**Required action:** Please copy the last part of the entries exactly: the line that has "This screenshot has width=2556, height=1233." and every line up to and including the end, nothing more.

(Stored records)
- Opening Delimiter -
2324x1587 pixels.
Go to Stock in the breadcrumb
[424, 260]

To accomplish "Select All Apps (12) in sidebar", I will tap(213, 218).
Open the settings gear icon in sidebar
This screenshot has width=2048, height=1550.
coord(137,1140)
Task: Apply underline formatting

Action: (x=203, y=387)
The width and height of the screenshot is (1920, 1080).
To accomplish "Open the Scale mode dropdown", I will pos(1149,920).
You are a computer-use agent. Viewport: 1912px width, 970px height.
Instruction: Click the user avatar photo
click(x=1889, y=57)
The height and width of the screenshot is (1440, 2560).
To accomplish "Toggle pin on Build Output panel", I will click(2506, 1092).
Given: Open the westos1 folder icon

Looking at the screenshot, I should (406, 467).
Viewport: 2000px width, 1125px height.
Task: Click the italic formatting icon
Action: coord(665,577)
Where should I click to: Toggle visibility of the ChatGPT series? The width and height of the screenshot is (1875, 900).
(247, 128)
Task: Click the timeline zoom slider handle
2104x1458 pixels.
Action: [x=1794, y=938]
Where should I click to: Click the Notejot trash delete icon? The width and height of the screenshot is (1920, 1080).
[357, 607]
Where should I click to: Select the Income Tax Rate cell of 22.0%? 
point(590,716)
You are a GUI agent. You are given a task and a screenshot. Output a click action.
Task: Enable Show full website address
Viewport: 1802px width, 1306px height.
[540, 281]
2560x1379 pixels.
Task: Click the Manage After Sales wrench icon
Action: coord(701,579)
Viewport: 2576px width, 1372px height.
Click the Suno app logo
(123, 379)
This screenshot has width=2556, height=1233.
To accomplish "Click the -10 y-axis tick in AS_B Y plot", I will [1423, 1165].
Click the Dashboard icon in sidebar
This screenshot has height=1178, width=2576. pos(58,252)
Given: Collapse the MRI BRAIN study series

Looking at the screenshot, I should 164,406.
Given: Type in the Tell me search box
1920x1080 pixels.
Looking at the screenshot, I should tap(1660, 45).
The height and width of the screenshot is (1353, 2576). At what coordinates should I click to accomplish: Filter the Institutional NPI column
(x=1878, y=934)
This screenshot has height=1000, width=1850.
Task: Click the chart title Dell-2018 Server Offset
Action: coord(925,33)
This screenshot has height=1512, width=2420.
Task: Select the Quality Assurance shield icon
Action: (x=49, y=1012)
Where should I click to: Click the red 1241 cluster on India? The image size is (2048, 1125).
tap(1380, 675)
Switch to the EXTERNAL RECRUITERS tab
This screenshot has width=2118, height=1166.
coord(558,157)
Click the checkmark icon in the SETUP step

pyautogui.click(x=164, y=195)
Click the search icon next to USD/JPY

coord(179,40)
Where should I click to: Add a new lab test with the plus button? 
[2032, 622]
- Closing Delimiter -
**Result for this task:**
This screenshot has width=2556, height=1233.
To accomplish "Click the -10 y-axis tick in AS_B Y plot", I will [1423, 1165].
Click the Dashboard icon in sidebar
This screenshot has height=1178, width=2576. pos(58,252)
Given: Collapse the MRI BRAIN study series

Looking at the screenshot, I should 164,406.
Given: Type in the Tell me search box
1920x1080 pixels.
Looking at the screenshot, I should tap(1660, 45).
The height and width of the screenshot is (1353, 2576). At what coordinates should I click to accomplish: Filter the Institutional NPI column
(x=1878, y=934)
This screenshot has height=1000, width=1850.
Task: Click the chart title Dell-2018 Server Offset
Action: coord(925,33)
This screenshot has height=1512, width=2420.
Task: Select the Quality Assurance shield icon
Action: (x=49, y=1012)
Where should I click to: Click the red 1241 cluster on India? The image size is (2048, 1125).
tap(1380, 675)
Switch to the EXTERNAL RECRUITERS tab
This screenshot has width=2118, height=1166.
coord(558,157)
Click the checkmark icon in the SETUP step

pyautogui.click(x=164, y=195)
Click the search icon next to USD/JPY

coord(179,40)
Where should I click to: Add a new lab test with the plus button? 
[2032, 622]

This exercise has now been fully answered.